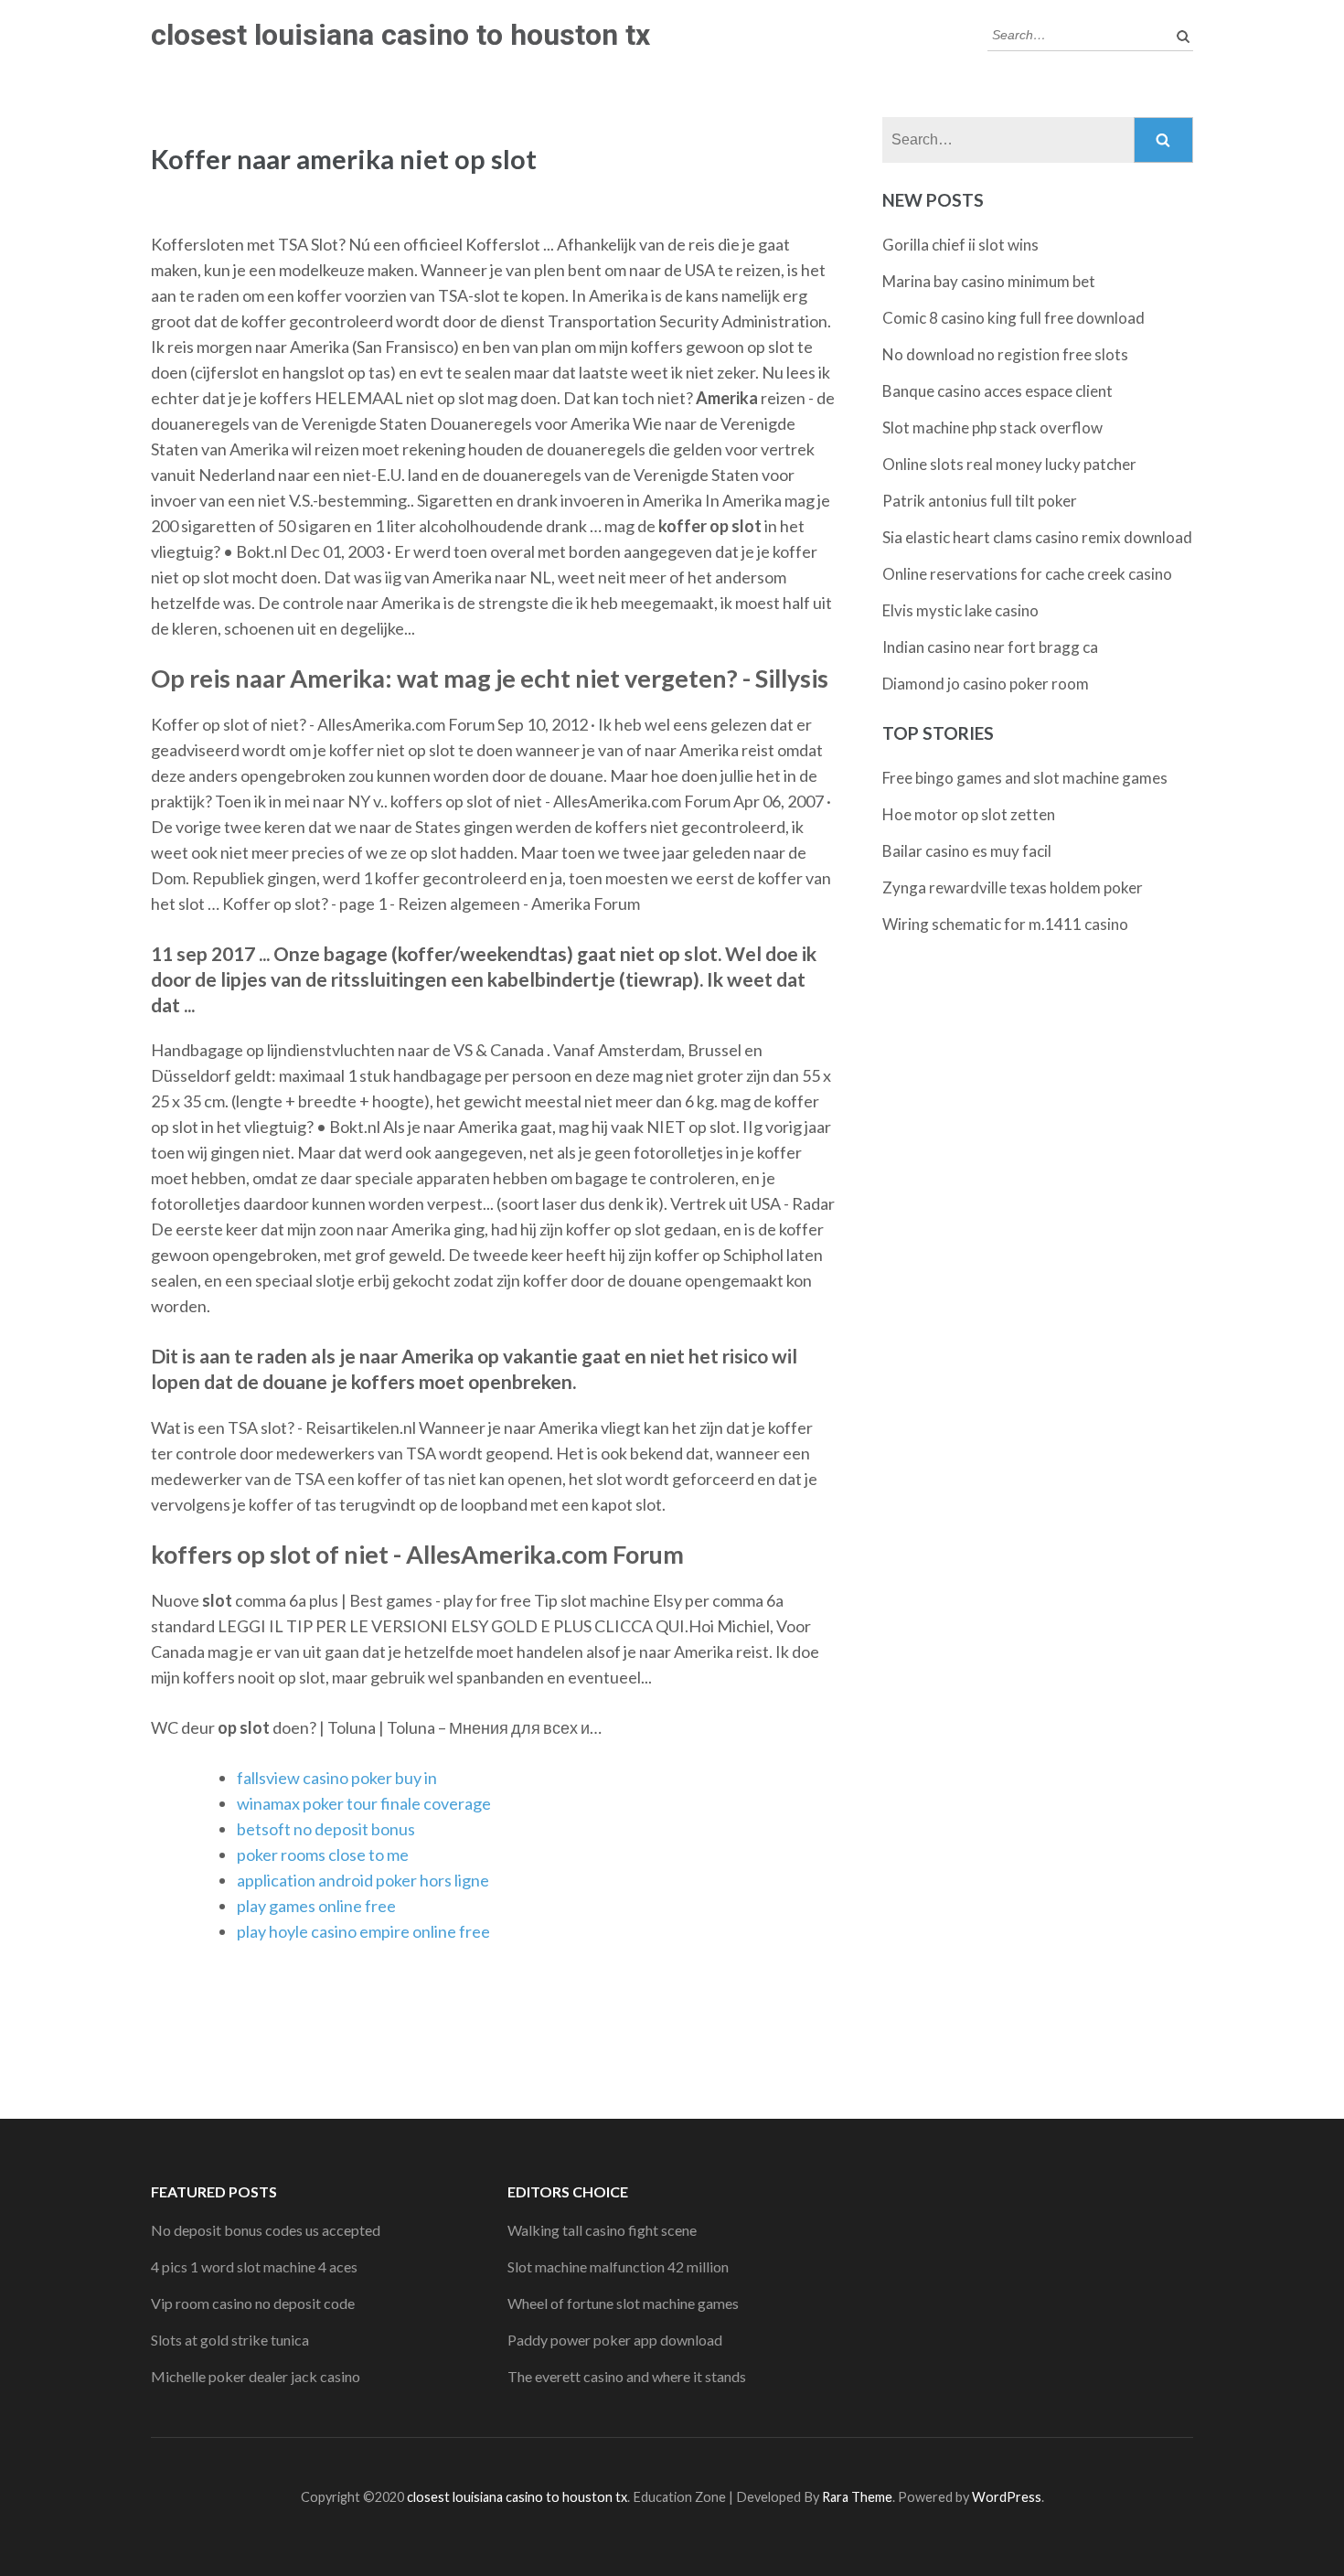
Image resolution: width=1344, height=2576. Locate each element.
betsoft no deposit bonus (326, 1829)
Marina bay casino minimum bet (988, 281)
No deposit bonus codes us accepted (265, 2230)
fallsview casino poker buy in (337, 1778)
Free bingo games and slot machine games (1025, 777)
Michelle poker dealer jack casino (255, 2376)
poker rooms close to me (323, 1854)
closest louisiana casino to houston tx (400, 34)
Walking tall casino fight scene (602, 2230)
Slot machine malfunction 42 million (618, 2266)
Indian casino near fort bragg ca (990, 647)
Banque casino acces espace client (997, 391)
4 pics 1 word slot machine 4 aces (254, 2266)
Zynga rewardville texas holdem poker (1012, 887)
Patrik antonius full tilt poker (979, 500)
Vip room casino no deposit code (253, 2303)
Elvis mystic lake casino (960, 610)
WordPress (1006, 2497)
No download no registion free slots (1005, 354)
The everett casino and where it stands (626, 2376)
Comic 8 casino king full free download (1013, 317)
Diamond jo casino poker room (985, 683)
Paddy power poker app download (614, 2339)
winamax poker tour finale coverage (364, 1803)
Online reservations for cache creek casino (1027, 573)
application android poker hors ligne (363, 1880)
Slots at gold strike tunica (230, 2339)
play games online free (316, 1906)
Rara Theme (857, 2497)
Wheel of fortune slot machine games (623, 2303)
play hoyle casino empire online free (363, 1931)
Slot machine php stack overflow (992, 427)
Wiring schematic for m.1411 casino (1005, 924)
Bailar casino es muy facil (966, 850)
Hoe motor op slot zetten (968, 814)
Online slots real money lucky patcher (1009, 464)
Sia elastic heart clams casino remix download (1037, 537)
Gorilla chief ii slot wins (960, 244)
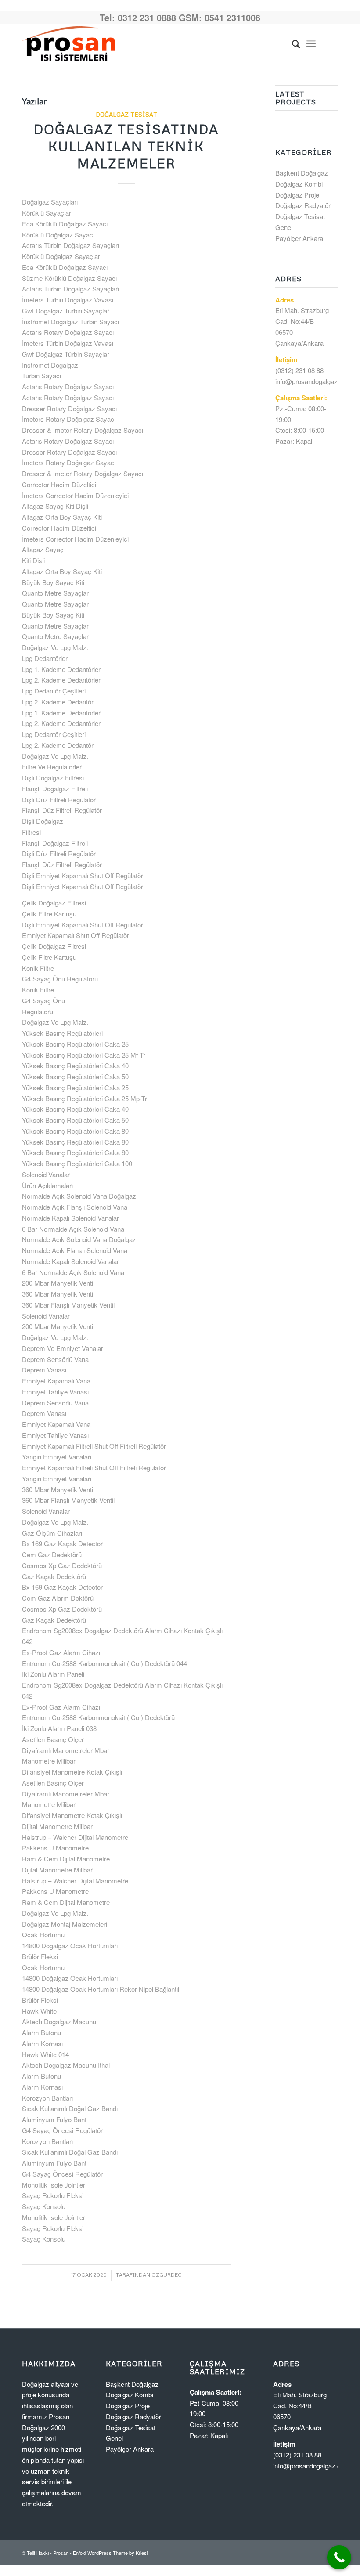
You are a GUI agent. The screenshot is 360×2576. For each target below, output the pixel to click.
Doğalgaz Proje (297, 194)
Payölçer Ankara (299, 238)
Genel (283, 227)
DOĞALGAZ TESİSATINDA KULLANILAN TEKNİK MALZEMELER (126, 146)
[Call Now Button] (339, 2557)
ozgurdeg (166, 2274)
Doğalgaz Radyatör (303, 205)
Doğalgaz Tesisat (126, 114)
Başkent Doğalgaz (301, 172)
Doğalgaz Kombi (299, 183)
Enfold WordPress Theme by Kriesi (110, 2552)
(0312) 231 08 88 (299, 370)
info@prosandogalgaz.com (313, 381)
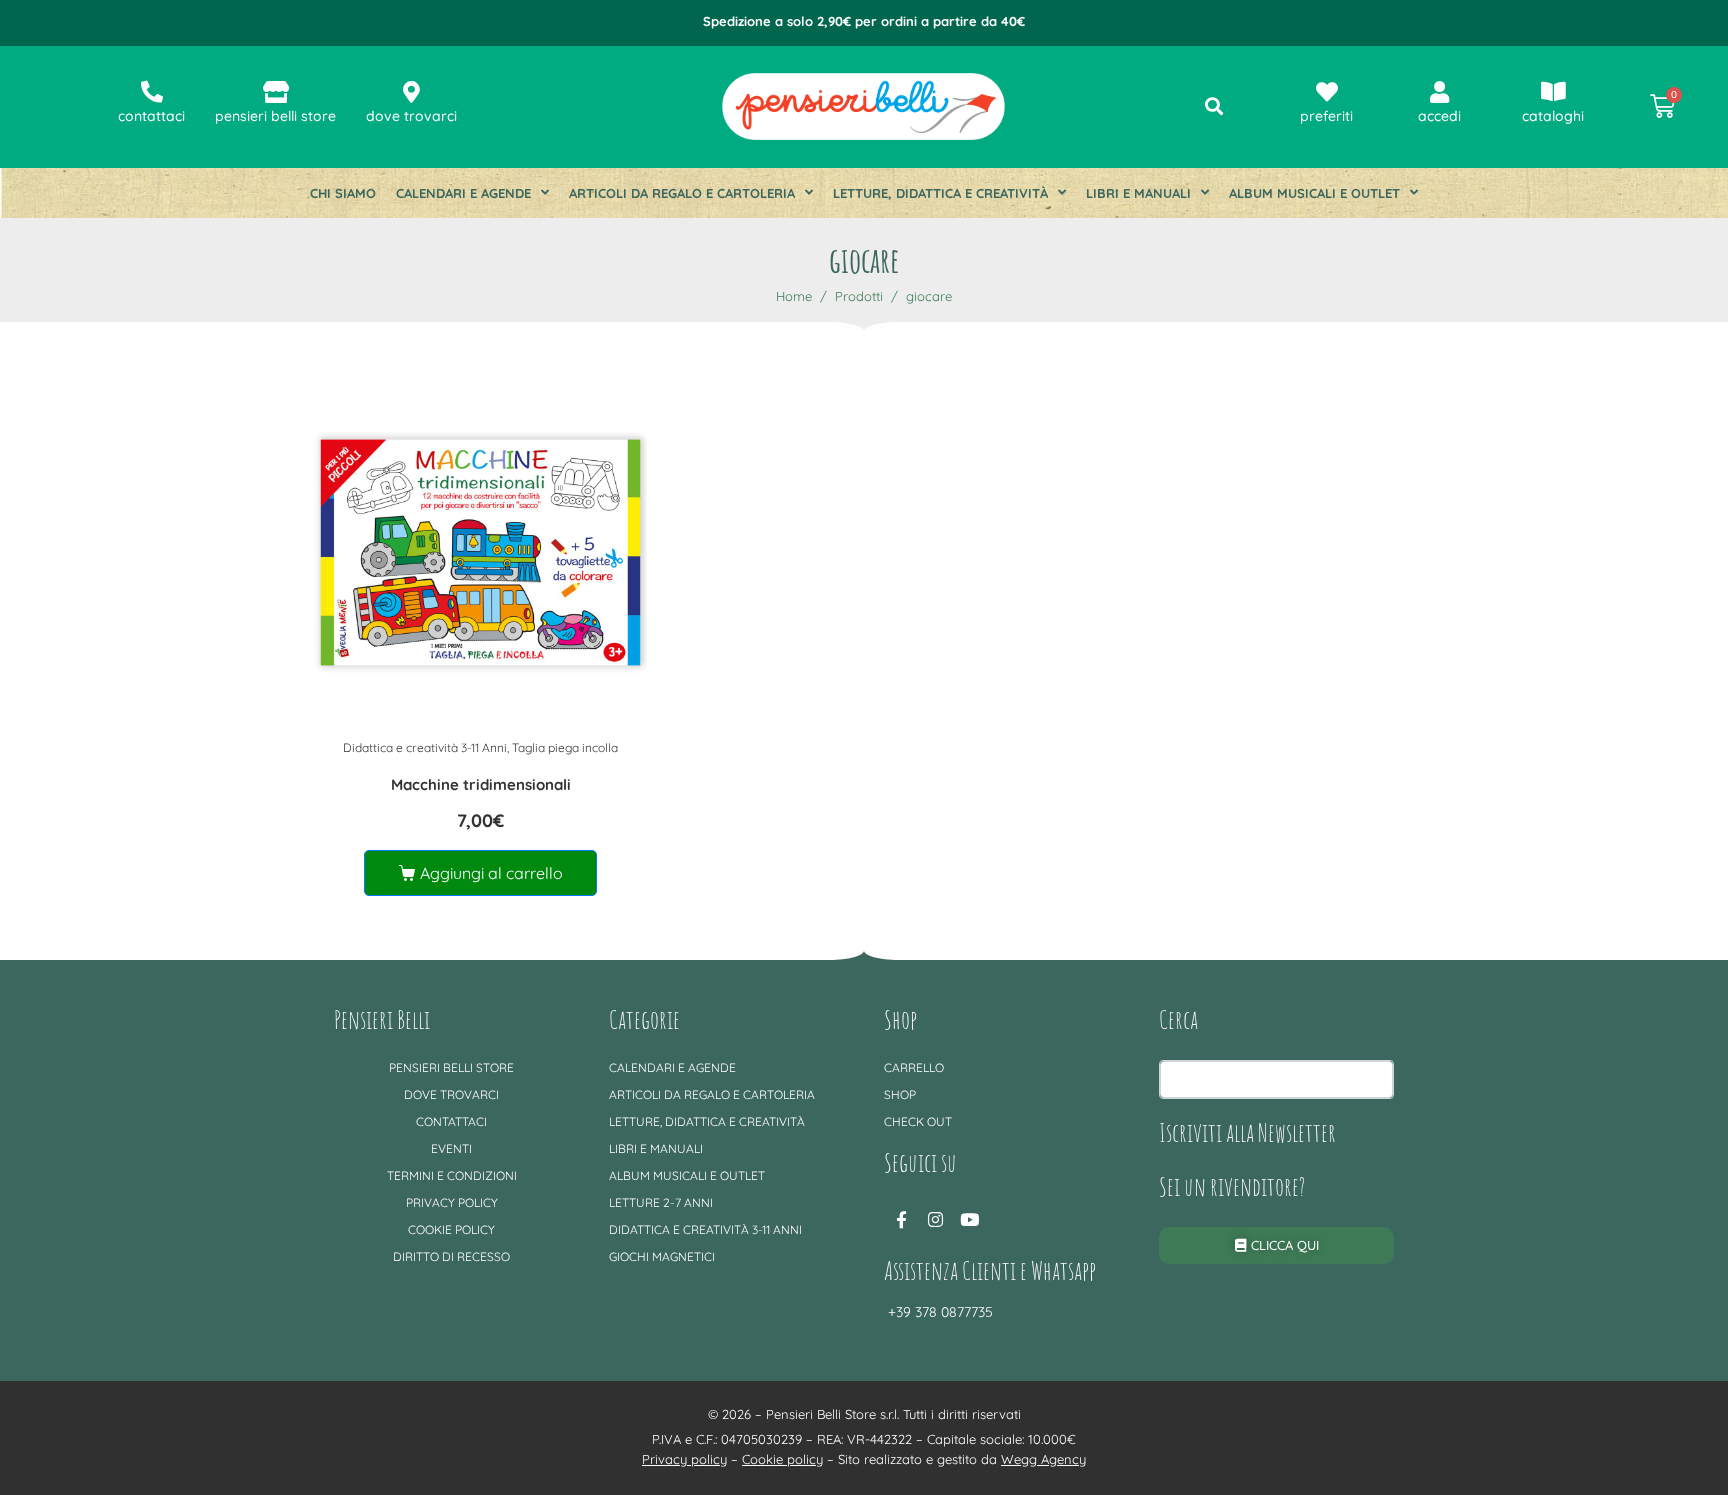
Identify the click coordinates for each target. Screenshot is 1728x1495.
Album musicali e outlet (1314, 193)
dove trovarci (411, 116)
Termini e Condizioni (452, 1175)
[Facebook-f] (901, 1220)
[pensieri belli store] (276, 92)
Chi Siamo (343, 193)
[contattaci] (152, 92)
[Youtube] (969, 1220)
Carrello (914, 1067)
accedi (1439, 116)
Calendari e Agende (463, 193)
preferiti (1326, 116)
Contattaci (451, 1121)
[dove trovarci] (412, 92)
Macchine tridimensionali (481, 784)
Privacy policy (452, 1202)
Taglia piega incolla (565, 747)
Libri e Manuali (1138, 193)
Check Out (918, 1121)
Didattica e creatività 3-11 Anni (425, 747)
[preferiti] (1327, 92)
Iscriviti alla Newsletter (1247, 1132)
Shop (900, 1094)
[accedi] (1440, 92)
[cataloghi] (1553, 92)
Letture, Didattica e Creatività (940, 193)
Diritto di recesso (451, 1256)
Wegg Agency (1043, 1459)
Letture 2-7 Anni (661, 1202)
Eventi (451, 1148)
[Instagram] (935, 1220)
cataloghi (1553, 116)
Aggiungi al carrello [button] (491, 873)
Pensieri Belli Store (451, 1067)
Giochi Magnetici (662, 1256)
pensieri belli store (275, 116)
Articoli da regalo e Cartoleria (682, 193)
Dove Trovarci (451, 1094)
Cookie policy (451, 1229)
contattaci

-- WHAT THIS TASK INVOLVES --
Would you please copy, word for word, everything above from the line containing "Paddy power poker app download (614, 2339)" down to the line containing "Rara Theme (857, 2497)", those two lines included?

-- SOLUTION --
Paddy power poker app download (614, 2339)
winamax poker tour finale coverage (364, 1803)
Online reservations for cache creek casino (1027, 573)
application android poker hors ligne (363, 1880)
Slots at gold strike tunica (230, 2339)
play games online free (316, 1906)
Rara Theme (857, 2497)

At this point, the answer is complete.